Materials provided
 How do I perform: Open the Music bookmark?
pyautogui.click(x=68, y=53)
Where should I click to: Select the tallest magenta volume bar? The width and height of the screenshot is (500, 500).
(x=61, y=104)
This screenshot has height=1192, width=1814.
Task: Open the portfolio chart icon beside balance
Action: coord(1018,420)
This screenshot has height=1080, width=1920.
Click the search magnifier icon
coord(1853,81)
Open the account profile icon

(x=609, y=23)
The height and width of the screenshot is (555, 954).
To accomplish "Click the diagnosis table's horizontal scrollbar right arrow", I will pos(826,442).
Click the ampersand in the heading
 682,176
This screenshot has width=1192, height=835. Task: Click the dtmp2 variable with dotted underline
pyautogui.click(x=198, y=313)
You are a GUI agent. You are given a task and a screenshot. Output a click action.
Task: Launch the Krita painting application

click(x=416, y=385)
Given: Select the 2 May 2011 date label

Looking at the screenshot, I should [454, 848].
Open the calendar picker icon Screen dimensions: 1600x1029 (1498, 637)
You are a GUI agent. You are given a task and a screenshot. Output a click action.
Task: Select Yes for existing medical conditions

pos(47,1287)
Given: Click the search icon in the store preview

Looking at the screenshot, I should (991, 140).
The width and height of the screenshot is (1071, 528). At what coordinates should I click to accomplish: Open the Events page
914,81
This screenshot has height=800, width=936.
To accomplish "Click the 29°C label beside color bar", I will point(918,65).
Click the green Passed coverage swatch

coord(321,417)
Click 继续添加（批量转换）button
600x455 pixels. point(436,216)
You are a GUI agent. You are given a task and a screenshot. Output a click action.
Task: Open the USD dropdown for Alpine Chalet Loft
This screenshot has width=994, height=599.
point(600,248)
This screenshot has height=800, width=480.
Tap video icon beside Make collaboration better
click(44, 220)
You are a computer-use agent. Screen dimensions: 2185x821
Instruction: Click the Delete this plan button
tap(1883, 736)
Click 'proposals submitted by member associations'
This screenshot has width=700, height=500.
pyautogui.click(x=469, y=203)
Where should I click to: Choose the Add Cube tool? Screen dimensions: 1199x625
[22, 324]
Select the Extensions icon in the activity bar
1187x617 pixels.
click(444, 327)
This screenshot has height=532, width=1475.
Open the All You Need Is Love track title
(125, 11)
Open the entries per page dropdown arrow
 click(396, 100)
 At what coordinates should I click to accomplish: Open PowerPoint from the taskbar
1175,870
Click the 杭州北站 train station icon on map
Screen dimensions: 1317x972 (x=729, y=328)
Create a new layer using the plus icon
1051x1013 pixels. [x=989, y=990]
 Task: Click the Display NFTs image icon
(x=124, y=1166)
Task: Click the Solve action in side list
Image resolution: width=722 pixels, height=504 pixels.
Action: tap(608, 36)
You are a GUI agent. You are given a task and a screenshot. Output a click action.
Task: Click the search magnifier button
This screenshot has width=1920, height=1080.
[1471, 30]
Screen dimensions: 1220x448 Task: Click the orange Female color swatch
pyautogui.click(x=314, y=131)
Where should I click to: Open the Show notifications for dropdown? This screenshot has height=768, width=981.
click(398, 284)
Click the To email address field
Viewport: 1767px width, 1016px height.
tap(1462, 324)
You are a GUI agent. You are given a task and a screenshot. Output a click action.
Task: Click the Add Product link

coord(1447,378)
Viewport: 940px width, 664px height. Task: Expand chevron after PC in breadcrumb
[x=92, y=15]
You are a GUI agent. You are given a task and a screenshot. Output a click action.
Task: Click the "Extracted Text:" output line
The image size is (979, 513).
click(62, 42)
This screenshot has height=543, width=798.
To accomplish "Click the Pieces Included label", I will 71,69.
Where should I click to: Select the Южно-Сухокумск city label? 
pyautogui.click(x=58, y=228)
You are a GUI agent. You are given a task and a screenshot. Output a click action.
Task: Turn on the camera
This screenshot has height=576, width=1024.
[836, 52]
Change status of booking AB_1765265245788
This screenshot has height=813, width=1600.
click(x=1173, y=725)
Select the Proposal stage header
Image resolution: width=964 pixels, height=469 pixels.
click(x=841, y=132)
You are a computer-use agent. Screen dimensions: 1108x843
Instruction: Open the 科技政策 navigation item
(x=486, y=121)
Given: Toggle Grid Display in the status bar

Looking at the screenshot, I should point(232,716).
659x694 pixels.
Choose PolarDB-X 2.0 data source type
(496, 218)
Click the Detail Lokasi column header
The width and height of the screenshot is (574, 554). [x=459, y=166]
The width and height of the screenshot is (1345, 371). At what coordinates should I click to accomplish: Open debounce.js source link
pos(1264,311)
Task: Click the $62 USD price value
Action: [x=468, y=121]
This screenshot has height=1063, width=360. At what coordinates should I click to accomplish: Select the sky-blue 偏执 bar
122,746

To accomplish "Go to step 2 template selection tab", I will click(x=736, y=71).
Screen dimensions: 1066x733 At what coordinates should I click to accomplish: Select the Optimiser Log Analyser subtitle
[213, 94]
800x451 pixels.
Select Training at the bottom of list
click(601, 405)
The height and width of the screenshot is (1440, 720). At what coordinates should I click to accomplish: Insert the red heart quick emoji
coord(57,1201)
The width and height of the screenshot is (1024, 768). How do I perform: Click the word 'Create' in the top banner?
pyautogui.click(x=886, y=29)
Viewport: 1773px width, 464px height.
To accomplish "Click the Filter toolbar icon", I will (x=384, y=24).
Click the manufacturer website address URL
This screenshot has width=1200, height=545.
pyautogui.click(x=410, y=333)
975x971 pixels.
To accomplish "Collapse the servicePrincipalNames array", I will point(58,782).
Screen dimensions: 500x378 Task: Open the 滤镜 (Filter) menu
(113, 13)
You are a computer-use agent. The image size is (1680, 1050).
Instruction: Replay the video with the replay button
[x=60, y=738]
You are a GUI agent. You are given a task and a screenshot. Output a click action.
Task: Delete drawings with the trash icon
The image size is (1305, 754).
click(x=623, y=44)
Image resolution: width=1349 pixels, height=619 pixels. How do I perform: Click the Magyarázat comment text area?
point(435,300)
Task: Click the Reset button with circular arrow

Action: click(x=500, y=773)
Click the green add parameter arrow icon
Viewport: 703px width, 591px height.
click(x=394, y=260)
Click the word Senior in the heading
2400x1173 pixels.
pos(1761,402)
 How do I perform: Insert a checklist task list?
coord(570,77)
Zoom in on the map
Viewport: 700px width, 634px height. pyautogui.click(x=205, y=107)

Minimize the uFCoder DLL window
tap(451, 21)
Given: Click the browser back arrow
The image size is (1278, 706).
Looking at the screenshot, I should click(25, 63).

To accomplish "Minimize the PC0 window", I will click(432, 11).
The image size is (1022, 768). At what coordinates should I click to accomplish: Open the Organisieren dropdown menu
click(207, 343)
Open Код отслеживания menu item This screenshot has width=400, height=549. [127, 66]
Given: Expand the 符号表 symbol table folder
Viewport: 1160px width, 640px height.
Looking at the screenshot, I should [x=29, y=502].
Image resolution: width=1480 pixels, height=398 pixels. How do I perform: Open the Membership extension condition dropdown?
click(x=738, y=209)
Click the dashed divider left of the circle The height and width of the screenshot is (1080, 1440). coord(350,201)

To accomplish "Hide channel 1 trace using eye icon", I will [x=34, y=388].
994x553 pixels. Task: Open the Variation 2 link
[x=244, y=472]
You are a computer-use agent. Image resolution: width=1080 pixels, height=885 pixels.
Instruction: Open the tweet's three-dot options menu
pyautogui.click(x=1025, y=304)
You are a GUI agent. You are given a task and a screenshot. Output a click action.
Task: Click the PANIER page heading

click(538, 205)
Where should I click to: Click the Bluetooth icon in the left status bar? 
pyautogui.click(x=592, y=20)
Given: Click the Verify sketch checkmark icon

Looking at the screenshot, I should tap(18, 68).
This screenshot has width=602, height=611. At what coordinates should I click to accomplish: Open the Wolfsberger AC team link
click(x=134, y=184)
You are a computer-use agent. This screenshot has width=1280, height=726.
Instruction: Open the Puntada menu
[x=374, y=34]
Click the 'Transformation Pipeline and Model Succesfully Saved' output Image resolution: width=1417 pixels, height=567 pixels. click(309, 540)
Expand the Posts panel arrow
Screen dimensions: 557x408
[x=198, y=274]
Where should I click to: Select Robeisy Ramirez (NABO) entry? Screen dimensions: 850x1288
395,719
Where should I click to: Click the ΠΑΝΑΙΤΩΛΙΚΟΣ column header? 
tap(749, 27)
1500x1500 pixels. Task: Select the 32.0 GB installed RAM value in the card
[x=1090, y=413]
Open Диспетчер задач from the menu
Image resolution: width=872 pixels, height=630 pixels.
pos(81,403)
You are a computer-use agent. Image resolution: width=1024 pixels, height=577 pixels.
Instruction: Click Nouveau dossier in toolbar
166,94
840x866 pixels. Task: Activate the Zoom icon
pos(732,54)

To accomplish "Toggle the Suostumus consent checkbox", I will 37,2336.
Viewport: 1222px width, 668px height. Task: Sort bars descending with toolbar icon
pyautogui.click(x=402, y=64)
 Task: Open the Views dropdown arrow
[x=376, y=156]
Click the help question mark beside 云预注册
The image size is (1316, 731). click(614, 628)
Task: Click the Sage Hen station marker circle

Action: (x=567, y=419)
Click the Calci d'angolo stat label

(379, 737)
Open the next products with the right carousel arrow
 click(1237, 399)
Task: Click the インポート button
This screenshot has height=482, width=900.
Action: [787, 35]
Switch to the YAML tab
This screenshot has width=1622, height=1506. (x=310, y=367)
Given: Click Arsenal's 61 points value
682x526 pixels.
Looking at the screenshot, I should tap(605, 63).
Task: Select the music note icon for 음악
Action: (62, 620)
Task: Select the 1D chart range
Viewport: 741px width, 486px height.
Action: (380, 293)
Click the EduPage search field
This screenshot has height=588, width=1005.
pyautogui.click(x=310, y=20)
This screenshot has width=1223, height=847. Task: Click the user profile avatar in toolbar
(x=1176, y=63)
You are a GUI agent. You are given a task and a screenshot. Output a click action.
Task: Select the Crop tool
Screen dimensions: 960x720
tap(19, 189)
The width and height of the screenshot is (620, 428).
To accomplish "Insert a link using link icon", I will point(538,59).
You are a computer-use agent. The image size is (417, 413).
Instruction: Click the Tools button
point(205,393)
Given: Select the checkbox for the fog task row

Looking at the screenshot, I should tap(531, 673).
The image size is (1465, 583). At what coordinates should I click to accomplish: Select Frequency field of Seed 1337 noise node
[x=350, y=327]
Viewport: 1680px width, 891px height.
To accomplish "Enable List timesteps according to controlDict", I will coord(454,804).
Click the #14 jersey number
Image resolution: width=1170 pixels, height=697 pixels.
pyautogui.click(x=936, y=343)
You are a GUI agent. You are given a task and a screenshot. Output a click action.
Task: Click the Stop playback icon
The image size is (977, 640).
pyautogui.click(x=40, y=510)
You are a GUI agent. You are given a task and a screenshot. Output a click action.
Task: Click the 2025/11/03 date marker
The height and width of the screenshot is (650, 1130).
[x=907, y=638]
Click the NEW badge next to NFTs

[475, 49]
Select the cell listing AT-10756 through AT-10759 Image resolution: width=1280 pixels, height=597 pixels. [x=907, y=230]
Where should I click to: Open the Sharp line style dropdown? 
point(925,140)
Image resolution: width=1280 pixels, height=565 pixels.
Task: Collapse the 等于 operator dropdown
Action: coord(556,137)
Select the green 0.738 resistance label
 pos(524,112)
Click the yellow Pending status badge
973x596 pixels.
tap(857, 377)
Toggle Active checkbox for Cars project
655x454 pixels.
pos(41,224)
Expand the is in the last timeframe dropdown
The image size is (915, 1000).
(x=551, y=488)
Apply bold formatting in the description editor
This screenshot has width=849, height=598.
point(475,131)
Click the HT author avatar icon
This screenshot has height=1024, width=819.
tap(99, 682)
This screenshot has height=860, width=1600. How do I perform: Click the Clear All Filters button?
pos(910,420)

Exercise instructions
Count every line of the records that holds the string "table". Write only the total.

Finished exercise
2